The Rockyford School gymnasium is filled with parents, teachers, students and visitors as a group of fourth graders takes to the stage to recite a poem they wrote about Badlands National Park.
This presentation is part of the “Through the Voices of Our Youth” program. Retired educator Hank Fridell created and coordinated the program for the National Park Service’s centennial celebration.
“I thought that we could probably incorporate a project that we’ve been doing for the last 16 years in Spearfish and 11 years in Custer,” explains Fridell, “where 4th and 5th graders interview elders from the community and then with the help of a local songwriter…they write a song about what’s in that person’s heart. And…so…my thought was why don’t we have the kids go to the parks and then write a song about what’s in the heart of that park.”
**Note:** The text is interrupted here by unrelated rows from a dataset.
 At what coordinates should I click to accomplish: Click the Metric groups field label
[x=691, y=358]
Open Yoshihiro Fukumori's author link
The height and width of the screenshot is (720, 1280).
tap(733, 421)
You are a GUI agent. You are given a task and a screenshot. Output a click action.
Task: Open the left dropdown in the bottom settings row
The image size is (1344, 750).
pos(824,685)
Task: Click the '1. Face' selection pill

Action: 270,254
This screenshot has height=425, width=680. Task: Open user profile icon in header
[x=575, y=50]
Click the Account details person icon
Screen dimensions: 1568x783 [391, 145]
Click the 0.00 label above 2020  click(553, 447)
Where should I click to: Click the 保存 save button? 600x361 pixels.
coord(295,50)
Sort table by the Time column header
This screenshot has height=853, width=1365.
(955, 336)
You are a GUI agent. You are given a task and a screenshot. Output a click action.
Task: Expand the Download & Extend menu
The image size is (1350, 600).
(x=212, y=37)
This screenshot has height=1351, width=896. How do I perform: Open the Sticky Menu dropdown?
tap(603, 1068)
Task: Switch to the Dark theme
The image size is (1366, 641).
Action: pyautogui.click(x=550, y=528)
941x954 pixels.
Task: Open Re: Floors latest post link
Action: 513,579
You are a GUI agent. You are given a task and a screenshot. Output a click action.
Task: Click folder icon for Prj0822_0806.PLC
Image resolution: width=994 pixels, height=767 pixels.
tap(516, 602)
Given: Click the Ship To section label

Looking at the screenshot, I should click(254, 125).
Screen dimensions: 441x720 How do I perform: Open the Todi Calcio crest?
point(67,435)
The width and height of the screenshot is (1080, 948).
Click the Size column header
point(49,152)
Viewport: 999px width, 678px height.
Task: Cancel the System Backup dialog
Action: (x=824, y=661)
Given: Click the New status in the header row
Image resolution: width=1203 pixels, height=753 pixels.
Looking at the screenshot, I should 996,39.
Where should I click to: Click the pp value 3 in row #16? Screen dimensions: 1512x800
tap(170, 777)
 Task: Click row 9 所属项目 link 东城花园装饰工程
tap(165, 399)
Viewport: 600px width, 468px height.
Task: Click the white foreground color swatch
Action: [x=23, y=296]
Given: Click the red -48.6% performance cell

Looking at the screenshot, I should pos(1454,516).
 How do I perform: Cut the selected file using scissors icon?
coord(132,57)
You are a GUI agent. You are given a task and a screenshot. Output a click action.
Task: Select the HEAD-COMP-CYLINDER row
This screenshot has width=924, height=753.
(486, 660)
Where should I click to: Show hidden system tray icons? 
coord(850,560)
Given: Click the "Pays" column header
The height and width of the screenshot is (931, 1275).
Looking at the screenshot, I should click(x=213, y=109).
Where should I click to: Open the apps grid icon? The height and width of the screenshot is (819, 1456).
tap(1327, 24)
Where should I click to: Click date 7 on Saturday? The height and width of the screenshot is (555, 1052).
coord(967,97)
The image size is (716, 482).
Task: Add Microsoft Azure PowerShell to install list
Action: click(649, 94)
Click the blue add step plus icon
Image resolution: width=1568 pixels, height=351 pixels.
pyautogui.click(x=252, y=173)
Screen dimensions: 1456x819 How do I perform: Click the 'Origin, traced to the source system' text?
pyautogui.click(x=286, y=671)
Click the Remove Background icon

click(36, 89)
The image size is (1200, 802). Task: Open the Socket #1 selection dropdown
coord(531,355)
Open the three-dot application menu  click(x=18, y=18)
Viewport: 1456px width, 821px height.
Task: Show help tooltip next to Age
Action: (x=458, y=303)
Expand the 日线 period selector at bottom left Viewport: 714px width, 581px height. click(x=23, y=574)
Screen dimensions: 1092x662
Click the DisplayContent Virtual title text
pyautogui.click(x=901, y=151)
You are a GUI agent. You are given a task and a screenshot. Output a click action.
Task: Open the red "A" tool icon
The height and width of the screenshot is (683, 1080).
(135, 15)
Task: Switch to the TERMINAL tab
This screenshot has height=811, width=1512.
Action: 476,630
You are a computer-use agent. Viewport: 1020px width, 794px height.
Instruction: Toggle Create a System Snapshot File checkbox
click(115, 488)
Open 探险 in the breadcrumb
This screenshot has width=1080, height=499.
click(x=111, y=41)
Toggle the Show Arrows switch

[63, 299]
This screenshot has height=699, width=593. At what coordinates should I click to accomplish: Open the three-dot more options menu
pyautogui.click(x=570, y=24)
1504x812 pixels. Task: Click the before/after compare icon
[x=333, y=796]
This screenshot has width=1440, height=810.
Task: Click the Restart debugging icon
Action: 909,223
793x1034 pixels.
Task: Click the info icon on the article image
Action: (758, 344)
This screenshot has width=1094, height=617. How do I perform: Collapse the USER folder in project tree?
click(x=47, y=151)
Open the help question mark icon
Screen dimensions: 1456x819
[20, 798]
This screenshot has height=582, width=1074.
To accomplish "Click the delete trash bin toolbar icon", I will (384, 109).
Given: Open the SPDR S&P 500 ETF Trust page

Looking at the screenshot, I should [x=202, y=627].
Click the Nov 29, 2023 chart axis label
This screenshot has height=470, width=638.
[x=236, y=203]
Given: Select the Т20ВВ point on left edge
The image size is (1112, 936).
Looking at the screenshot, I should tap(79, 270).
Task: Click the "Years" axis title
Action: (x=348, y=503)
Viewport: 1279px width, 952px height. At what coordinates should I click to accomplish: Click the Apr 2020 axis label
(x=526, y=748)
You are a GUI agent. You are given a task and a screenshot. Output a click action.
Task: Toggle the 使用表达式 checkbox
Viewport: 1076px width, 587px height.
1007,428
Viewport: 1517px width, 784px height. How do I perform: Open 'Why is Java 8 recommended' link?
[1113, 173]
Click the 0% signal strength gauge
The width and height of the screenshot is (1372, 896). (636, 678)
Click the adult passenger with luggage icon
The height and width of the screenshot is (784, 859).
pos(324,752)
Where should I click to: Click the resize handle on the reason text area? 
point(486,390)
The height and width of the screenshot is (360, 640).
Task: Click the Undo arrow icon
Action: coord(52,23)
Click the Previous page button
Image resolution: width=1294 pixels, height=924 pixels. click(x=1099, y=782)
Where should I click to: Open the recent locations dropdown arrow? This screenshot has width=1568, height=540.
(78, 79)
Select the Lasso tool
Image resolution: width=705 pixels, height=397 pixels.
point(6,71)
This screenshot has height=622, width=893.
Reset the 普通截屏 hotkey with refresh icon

Sequoia Crosswhite is the Native songwriter who worked with the students
“It involved…first of all…what kind of song do we want to write,” observes Crosswhite. “What kind of music do the kids like. Kind of had the feeling that the kids really liked hip-hop and so then we went with some hip-hop background with it.”
As for the kids, even though 4th grader Makana just praised the Badlands in a poem…
“Wind Cave was better?” I ask.
“Yeah,” Makana replies, “Because even when we went into the cave it was fun…just like whenever they turned off the lights.”
An added benefit of the program was having non-Native 4th graders from the Custer School visit Badlands and Wind Cave National Parks with the Lakota students from Rockyford…who’ve now become their pen pals.
Sequoia Crosswhite sees the interaction between the students as “a beautiful thing”. He says the more we can build bridges between races and cultures, the stronger we’ll be as a state and as a nation.